■ **PROVIDED TEXT**:
'''
Moonlight: A story of friendship, guilt and identity

Moonlight’s engaging coming-of-age story weaves notions of identity, sexuality and the fact that only you can decide who you want to be.

Directed by Barry Jenkins, the film has racked up eight Oscars nominations

Moonlight, a coming-of-age story of a young African-American growing up in inner-city Miami while coming to terms with his own sexuality, may not exactly seem universal at first. But its themes of identity, friendship, guilt and acceptance certainly are.

Written and directed by Barry Jenkins, the film stars Trevante Rhodes, Ashton Sanders, Mahershala Ali, Alex R. Hibbert, André Holland, Naomie Harris and Janelle Monáe. Based on the play In Moonlight Black Boys Look Blue by Tarell Alvin McCraney, the film has received universal acclaim and has been nominated for eight Oscars.

“At some point, you gotta decide for yourself who you gonna be. Can’t let nobody make that decision for you.” This is the proverbial maxim in Jenkins’ modern masterpiece, Moonlight. The film chronicles its protagonist in three chapters of his life: the young “Little” (Hibbert), the adolescent “Chiron” (Sanders), and the adult “Black” (Rhodes).
'''
■ **Records about locating elements on screens**:
'''
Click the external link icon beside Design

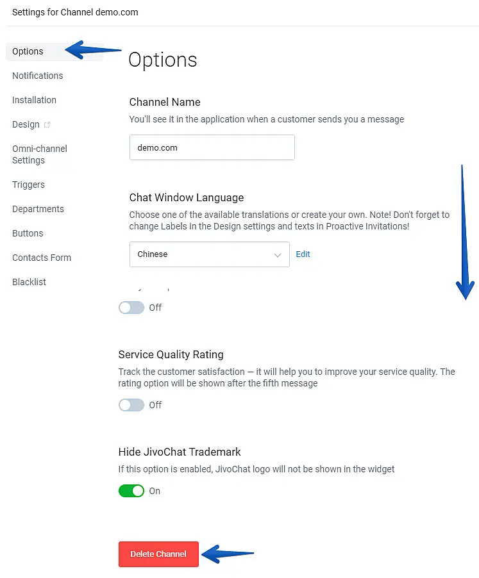coord(47,125)
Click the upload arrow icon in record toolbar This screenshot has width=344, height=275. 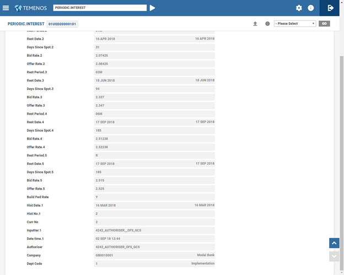click(x=255, y=24)
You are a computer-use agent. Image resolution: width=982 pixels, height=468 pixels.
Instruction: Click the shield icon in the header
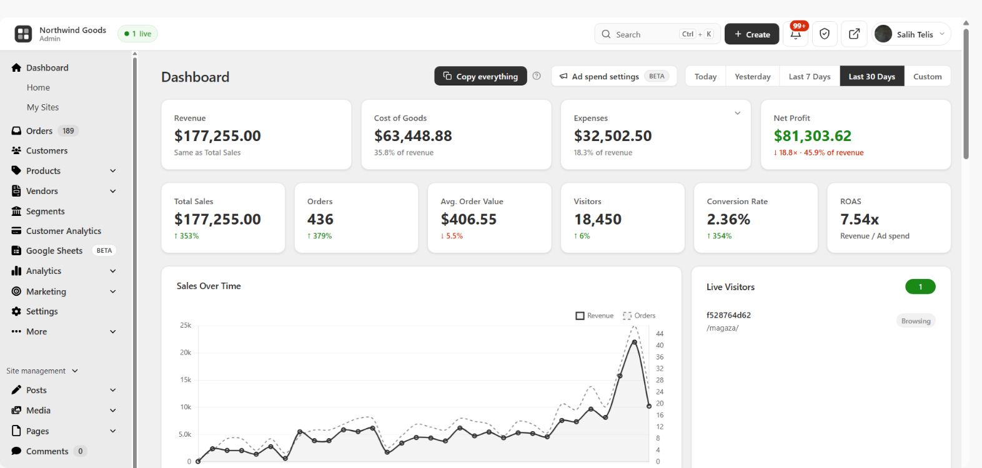click(825, 34)
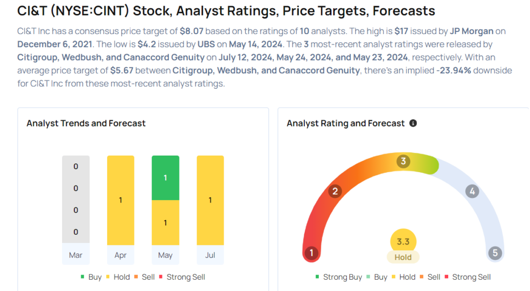Select the May month label
This screenshot has height=291, width=530.
point(165,255)
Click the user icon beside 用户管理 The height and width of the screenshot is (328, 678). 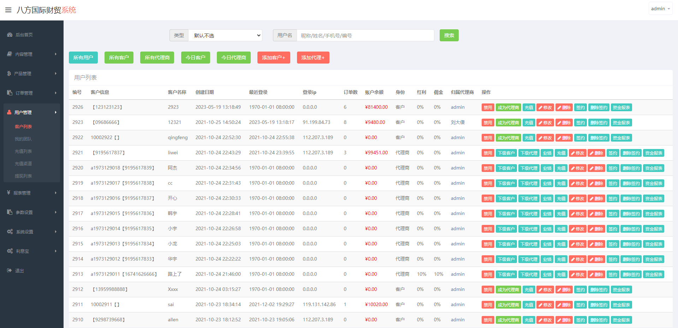click(x=9, y=112)

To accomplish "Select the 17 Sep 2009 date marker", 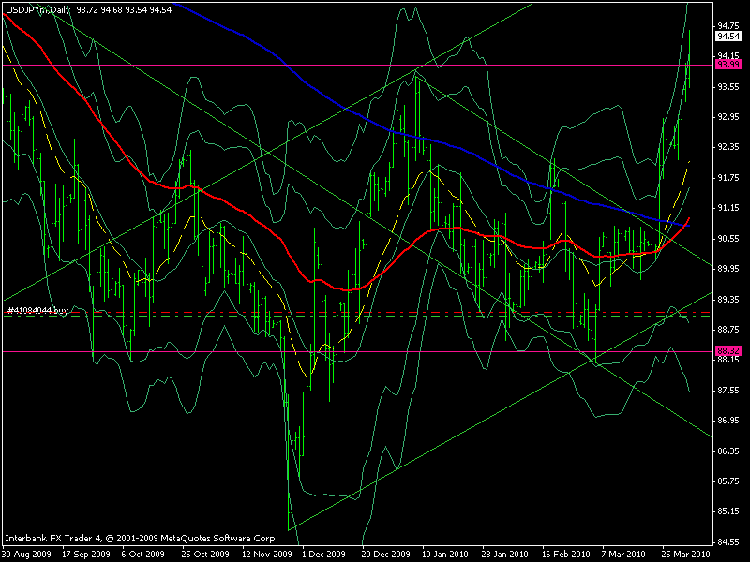I will 84,554.
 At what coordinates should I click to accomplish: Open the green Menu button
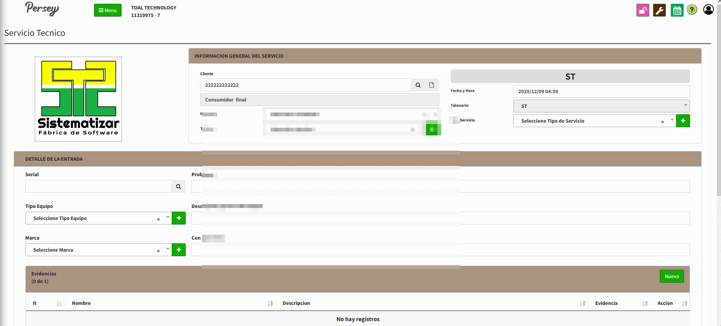(108, 10)
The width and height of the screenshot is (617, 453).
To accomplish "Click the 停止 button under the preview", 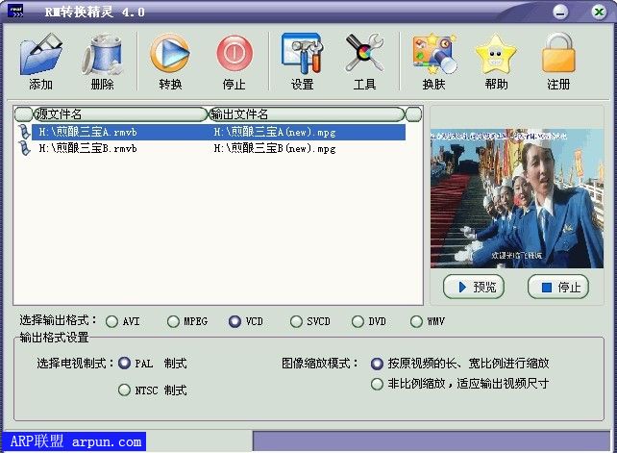I will point(558,287).
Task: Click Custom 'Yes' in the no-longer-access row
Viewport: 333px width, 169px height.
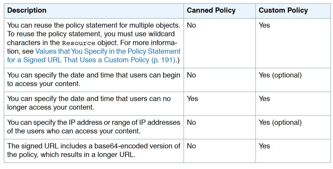Action: (264, 99)
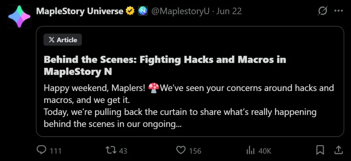
Task: Bookmark this post
Action: click(x=320, y=150)
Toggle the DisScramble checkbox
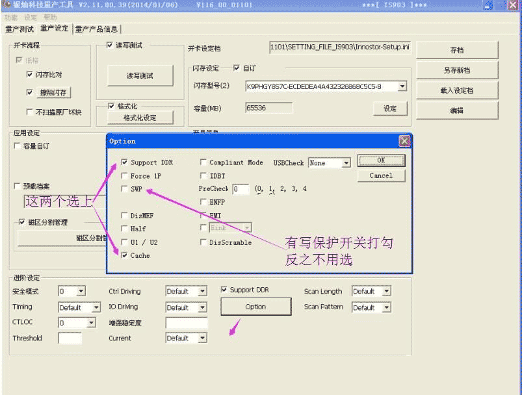This screenshot has height=395, width=522. pyautogui.click(x=203, y=242)
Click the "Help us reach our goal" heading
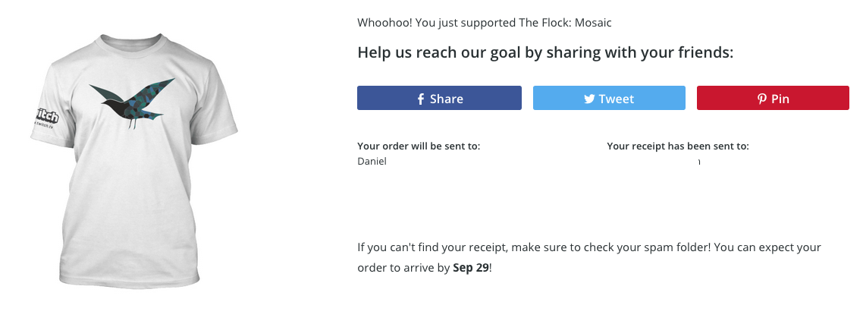The image size is (863, 324). pyautogui.click(x=546, y=53)
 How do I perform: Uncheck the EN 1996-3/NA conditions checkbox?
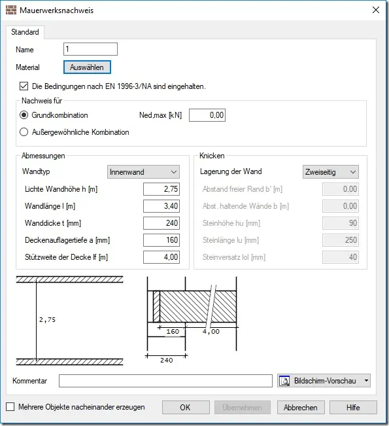24,86
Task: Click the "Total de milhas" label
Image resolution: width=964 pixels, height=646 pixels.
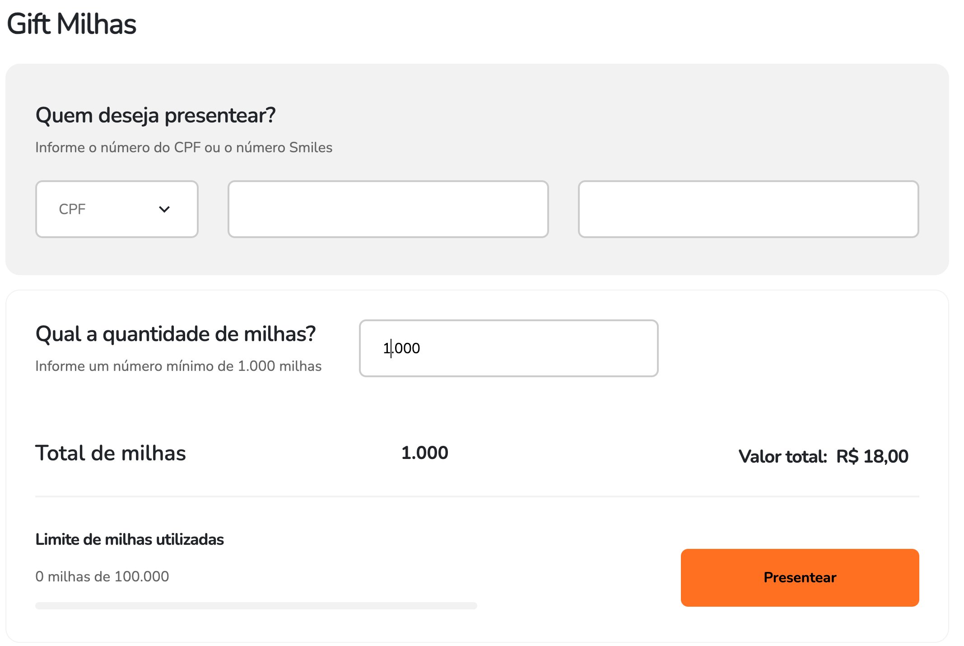Action: (111, 453)
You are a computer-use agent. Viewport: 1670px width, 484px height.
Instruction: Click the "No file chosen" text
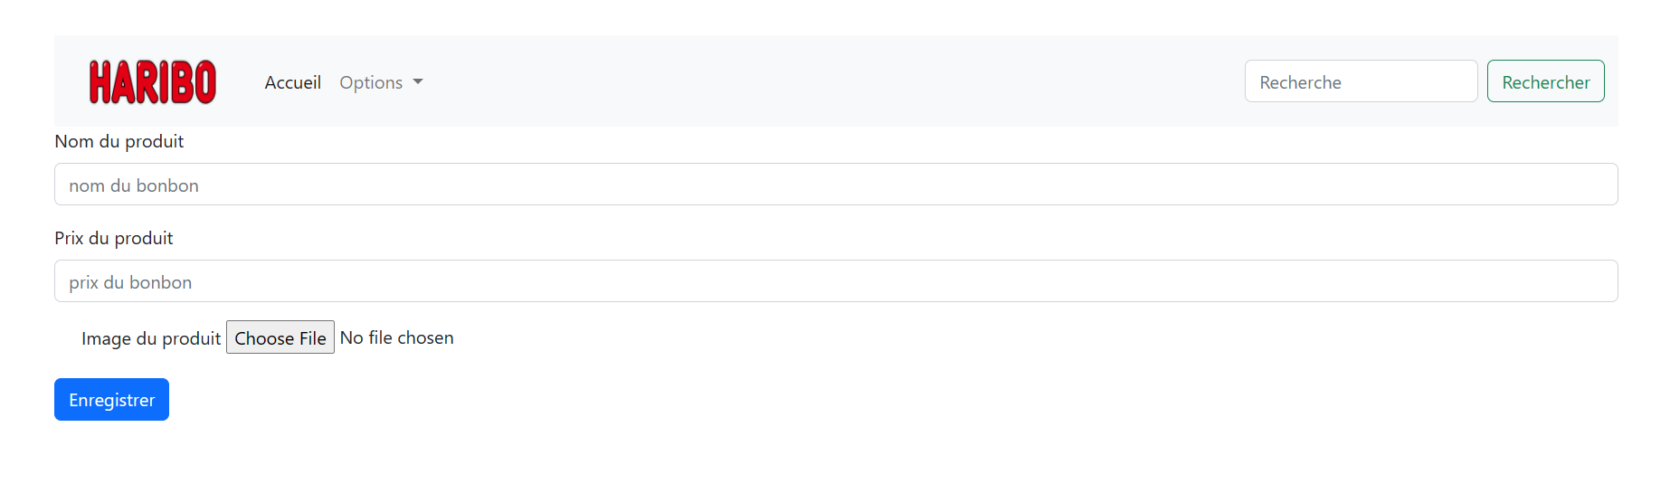click(396, 337)
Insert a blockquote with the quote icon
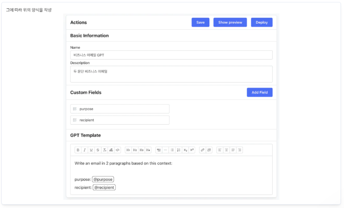This screenshot has height=208, width=344. [x=159, y=150]
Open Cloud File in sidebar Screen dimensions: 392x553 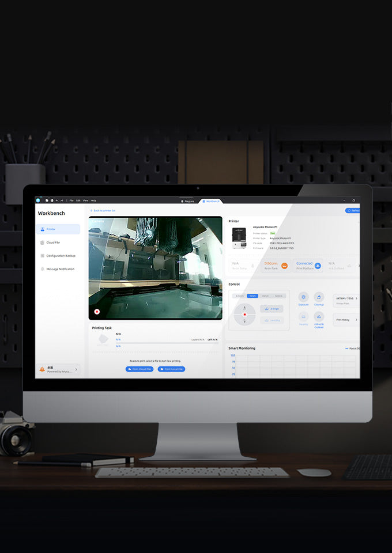[x=53, y=243]
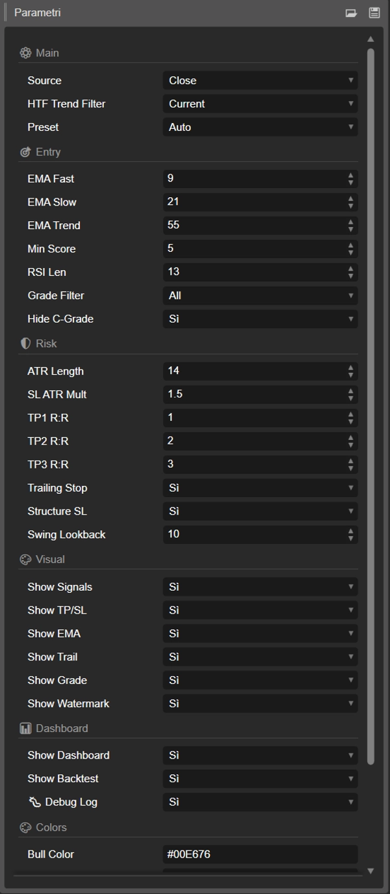The width and height of the screenshot is (390, 894).
Task: Open the Source dropdown
Action: [259, 80]
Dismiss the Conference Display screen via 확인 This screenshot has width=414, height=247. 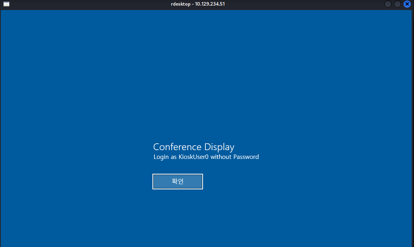(177, 181)
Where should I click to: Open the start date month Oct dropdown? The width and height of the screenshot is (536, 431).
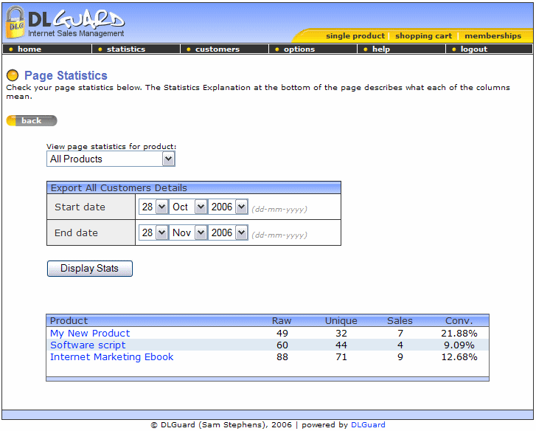click(188, 207)
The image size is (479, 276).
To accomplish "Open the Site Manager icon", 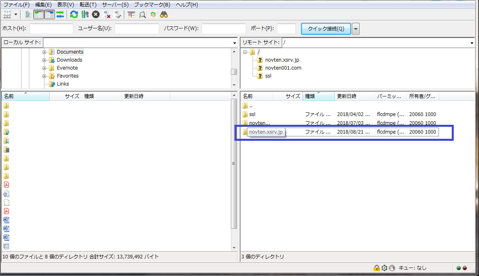I will pyautogui.click(x=8, y=14).
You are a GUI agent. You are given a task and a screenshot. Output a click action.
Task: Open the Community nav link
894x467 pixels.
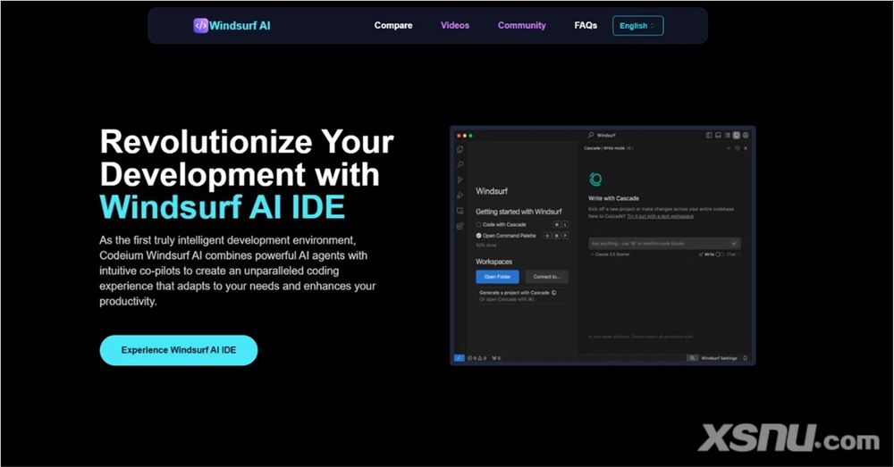coord(521,26)

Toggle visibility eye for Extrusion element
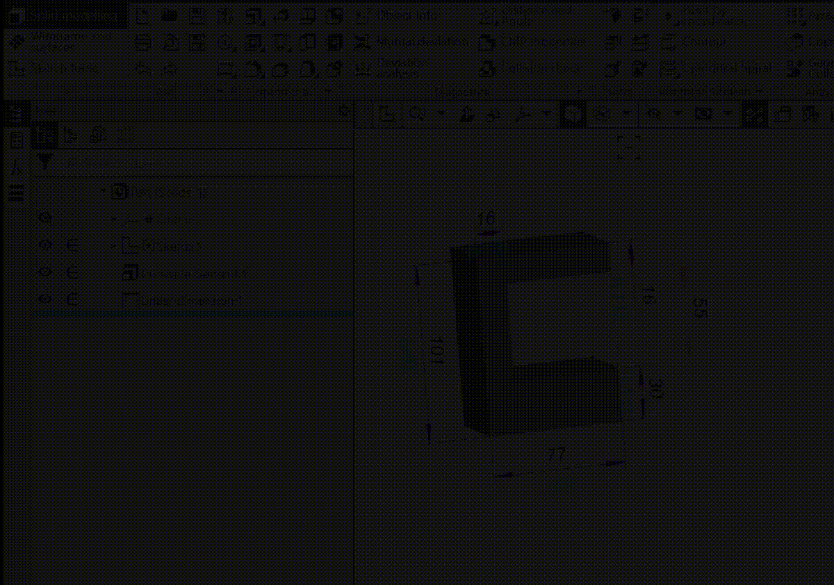click(45, 273)
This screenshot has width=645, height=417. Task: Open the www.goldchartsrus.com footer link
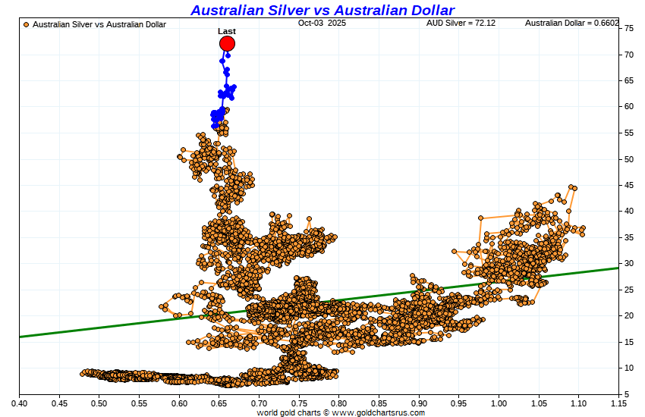click(x=379, y=412)
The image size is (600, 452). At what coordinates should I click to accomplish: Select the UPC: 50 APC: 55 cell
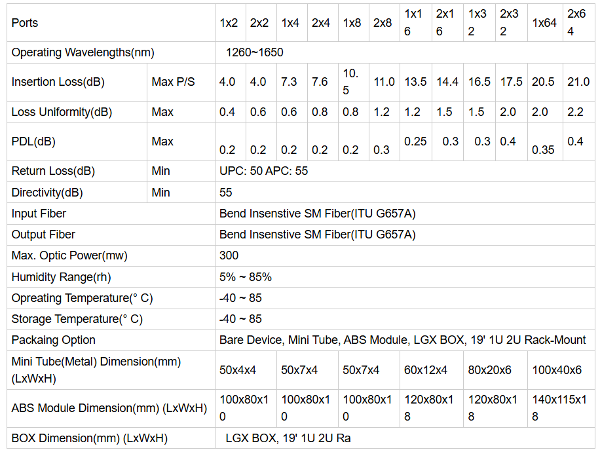[264, 171]
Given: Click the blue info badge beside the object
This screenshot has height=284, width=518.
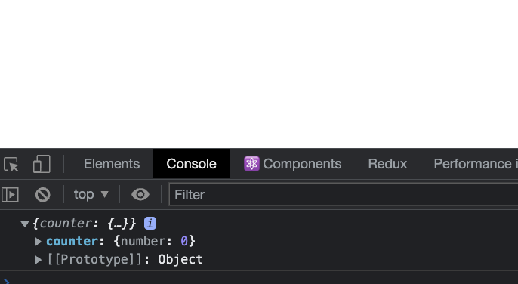Looking at the screenshot, I should tap(150, 223).
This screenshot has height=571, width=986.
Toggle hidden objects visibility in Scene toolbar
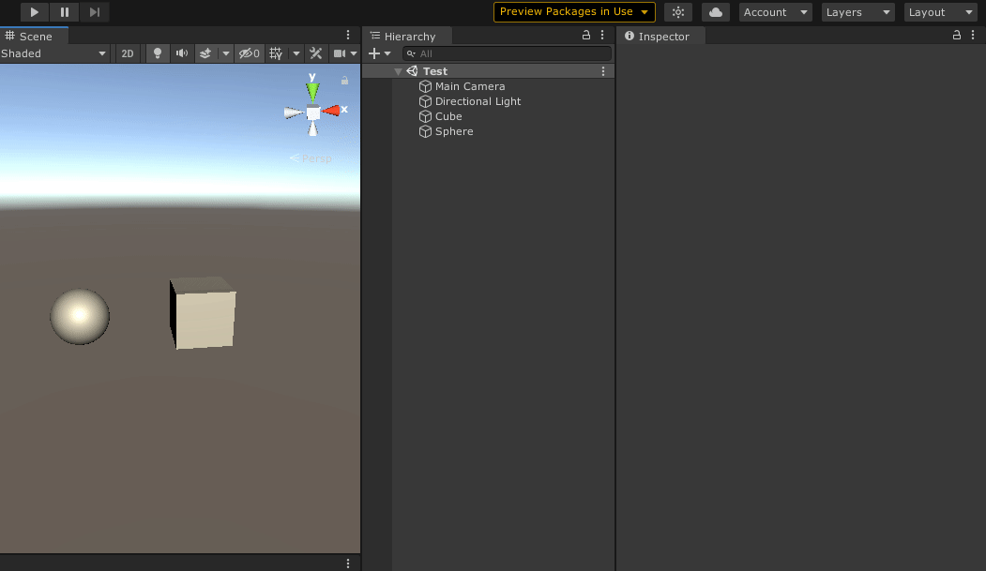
'''
■ **REQUIRED ACTIONS**:
A. Answer these questions using the Moonlight review:
(i) Who wrote and directed the film?
(ii) On which play is the film based, and who wrote that play?
(iii) Which actor plays the protagonist in the adolescent "Chiron" chapter?
B. Carry on the Moonlight review, picking up right after its last sentence.

■ **FINAL ANSWERS**:
A.
(i) Barry Jenkins
(ii) In Moonlight Black Boys Look Blue, by Tarell Alvin McCraney
(iii) Ashton Sanders

B.
Those simple words of wisdom are spoken early on in the film by Juan (Ali, in a career-defining role), a kindly, if not modest, local drug dealer who befriends the often bullied and neglected Little. In fact, his enlightening words arguably set into motion the often painful process of self-discovery that our young protagonist undergoes throughout the film.

Any lingering questions regarding the unlikely friendship between an older, genteel drug dealer and a quiet, reserved young boy are quickly made irrelevant in large part because of the instant, tender chemistry between both characters. Juan and his girlfriend Teresa (Monáe) quickly establish themselves as surrogate guardians, filling the emotional void left by Little’s erratic mother Paula (Harris)—a young single parent in the throes of drug addiction. When Juan angrily confronts Paula, asking, “You gonna raise your son?,” she defiantly shoots back, “You gonna keep selling me rocks?” There is a definite power struggle between these two parental figures.

The middle chapter focuses on the emerging bond between adolescents Chiron and Kevin (Jharrel Jerome). While Kevin is reserved, mostly silent and continuously bullied, his friend is much louder, more boastful and much more confident. Their pivotal scene on the beach, under the moonlight, is perhaps Jenkins’ finest-directed one in the entire film—the dialogue is eloquent, the setting is serene and its conclusion is satisfyingly romantic.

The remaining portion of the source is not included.